In A Type of Translucence, Jenna Pollack (B.F.A. '13, dance), Leah Walsh (Group 38), and violinist-composer Michelle Ross (Pre-College '06; M.M. '12, violin) examine the idea of personhood in an entirely different way. The piece explores whether or not interactive technology can increase transparency between audience and stage, and in the performance, images will be projected directly onto performers' bodies. Pollack told The Journal the piece will also use video technology to try to "peel away passive ‘audience' behavior" and redefine the balance between performer and viewer.

In their theater-and-dance collaboration Cubicle, Phoebe Dunn (Group 42) and Macy Sullivan (B.F.A. '12, dance) use interactive video to create tension and highlight important shifts in environment. The piece originated as a commentary on Sullivan's experiences in the dance world but has expanded to explore the contrast between a structured environment and a possible reality that is free and limitless. It begins in an office setting and incorporates voiceover recorded by Dunn, texts by Daniel Orozco, and music composed by Ross. Outhwaite designed a video that uses effects and illusions as well as video cues linked to Sullivan's movements to increase the friction between the two disparate worlds.

The final piece is Threshold, a solo performance by Julie Jesneck (Group 32) in which Outhwaite's video indicates changes in perspective, thus giving the audience insight into what is otherwise an internal process visible only through externally communicated cues and behaviors. The video will gradually evolve behind Jesneck as she speaks, as something "hidden emerges from an environment we might not see," she told The Journal.

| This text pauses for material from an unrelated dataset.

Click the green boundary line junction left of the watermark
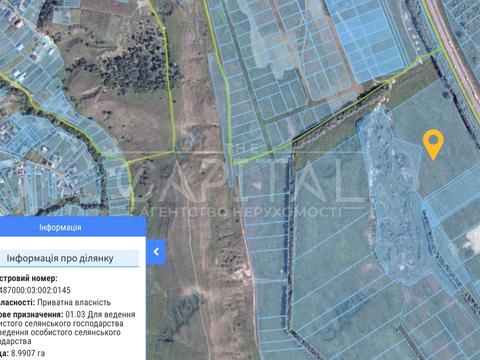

The performers, creators, and technological designers stressed that the InterArts performances are not simply a showcase for the technology but also a way to create innovative pieces that use technology to heighten and augment traditional performance art. Actress Julia Ogilvie (Group 41), who will be presenting Natalia's Reel, which she described as "verbal program notes" in a take on the traditional M.C., explained the importance of "reflecting the spirit of the age" through the creation of new art. This particular age, she says, "just happens to contain technology." InterArts facilitates the creation of art that engages with the age, capitalizes upon its resources, and combines intellectual and creative forces to create something relevant and new.